IN THE NAME OF realistic reporting, news channels show violence as an important component of the news. The graphic details of lurid visuals and then umpteen times repetition hammering the news item into the head of the viewers sometimes becomes repugnant and nauseating. Each channel tries to outdo the other in this regard. The viewers are reminded in numerous ways that their channel alone ensures in depth reporting and in the process subtly and obliquely try to undermine the credibility of the others. Agreed that to reasonable limits visuals do make news interesting but too much of everything is bad and showing violence in excess is no exception to the rule.
Violence scenes splashed over TV screen fall into the following categories:
1. Violence by the police
2. Violence in personal relationships
3. Violence by fundamentalists
4. Violence by communal forces and
5. Violence on gullible superstitious people in the name of exorcism and other occult practices to rid them of incurable diseases
In reporting violence by the police, the channels certainly render an important service. The officials of the lower level do need to be reined in. They have no business to behave like irresponsible. But we should not forget that sometime the people too forget their boundaries often causing harm to the psyche of the law abiding and peace loving people and the police have a duty to do. They are prone to be criticised one way or the other, either for inactivity or for excess. But violence whether by the police or the people is an evil, a dish that can’t be served indiscriminately.
In the second category we are shown a married professor being beaten with shoes and chappals by the members of his family. So is his paramour, his student in fact, though she is proclaiming her love for him shamelessly and naturally arouses the ire of the people who more often than not take the law into their own hands. She is beaten, pushed, pulled and humiliated. A lady teacher is beaten, thrashed and humiliated to no end for an alleged illegal act which the people later come to know was an unsubstantiated allegation.
In the third category fall the cases of gruesome scenes of an Australian missionary and his sons having been burnt by fundamentalists or of beating of a professor and a student of art by those whose judgment in such matters can be faulted. The zealots, who indulge in such acts of violence, have a morbid mentality and are mostly irrational and insensitive to public sensibility and social decency.
Some channels forget that they are abetting crime and violence when they videotape an aggrieved citizen pouring kerosene on himself and putting a match to it. He dies as a consequence. Why was this man or others like him are allowed to do this, one may ask?
In the fourth category is the violence perpetrated by quacks and exorcists who profess to cure incurable diseases or exorcise patients. A quack stands on the chest of a howling kid. Another uses a sword to cure ailing persons. Then whipping and beating of the sick is shown again and again. Another quack is shown dangling patients into a well pretending to cure them. It must be admitted that this reporting made the police act promptly. But even in such cases discrimination as to how long such portrayal is to continue is necessary. All these portrayals make the viewers shudder. But it will be quite enough if the visuals are shown with adequate restraint.
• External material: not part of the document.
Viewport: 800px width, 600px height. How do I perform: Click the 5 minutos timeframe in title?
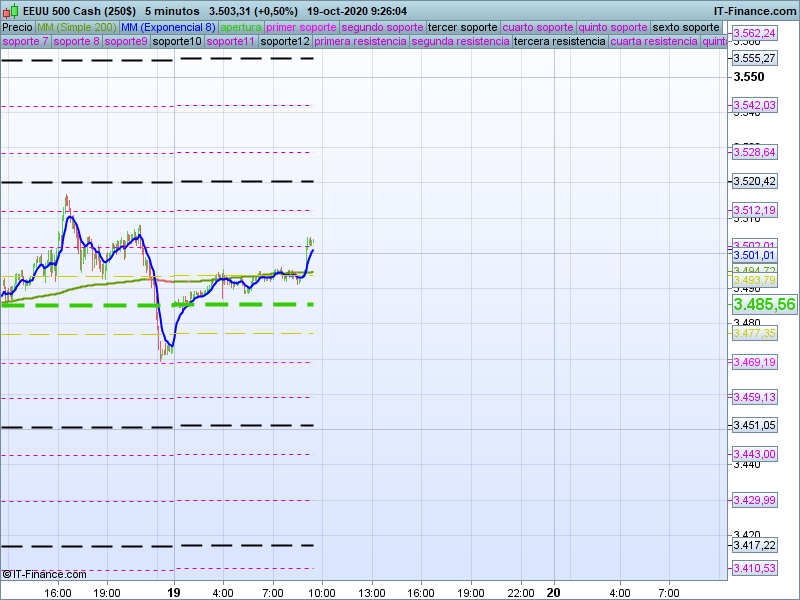(172, 9)
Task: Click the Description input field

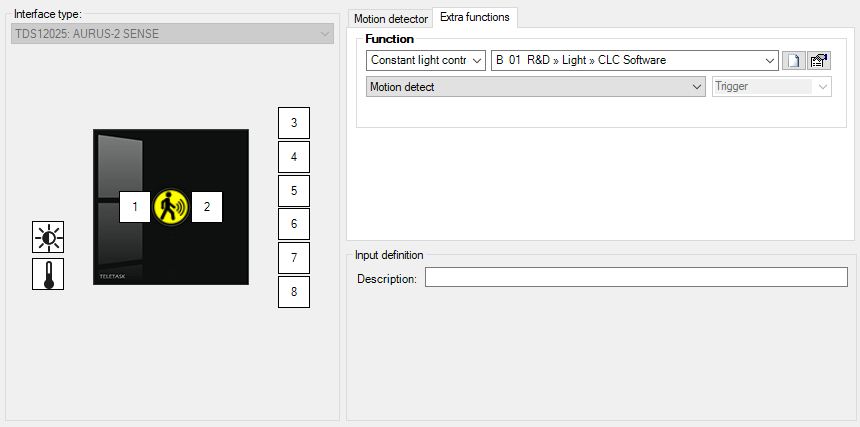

Portrayal of violence on TV lends it glamour and now and then sends wrong signals to unscrupulous people who become bold enough to perpetrate violence by creating situations with their machinations. On the other hand it seldom benefits the law abiding peace loving people who can do very little except showing their distaste and shrugging their shoulders. Though this sort of news acts as a reminder to the indifferent and inactive authorities who should prevent such occurrences when there is still time, yet this happens very rarely. Then there may be other ways to point out to the authorities this predicament. The children and the youth of the country have impressionable minds and portrayal of violence affects them adversely.
There is need for the news channels to introspect and check the over enthusiastic portrayal of violence, where a spoken utterance should and would suffice. There is also imbalance in such reporting which needs to be corrected. We have quite a large number of excellent journalists in our media who should come forward to lend a helping hand so that reporting can be streamlined and becomes a genuine public utility that delivers the goods expected of them.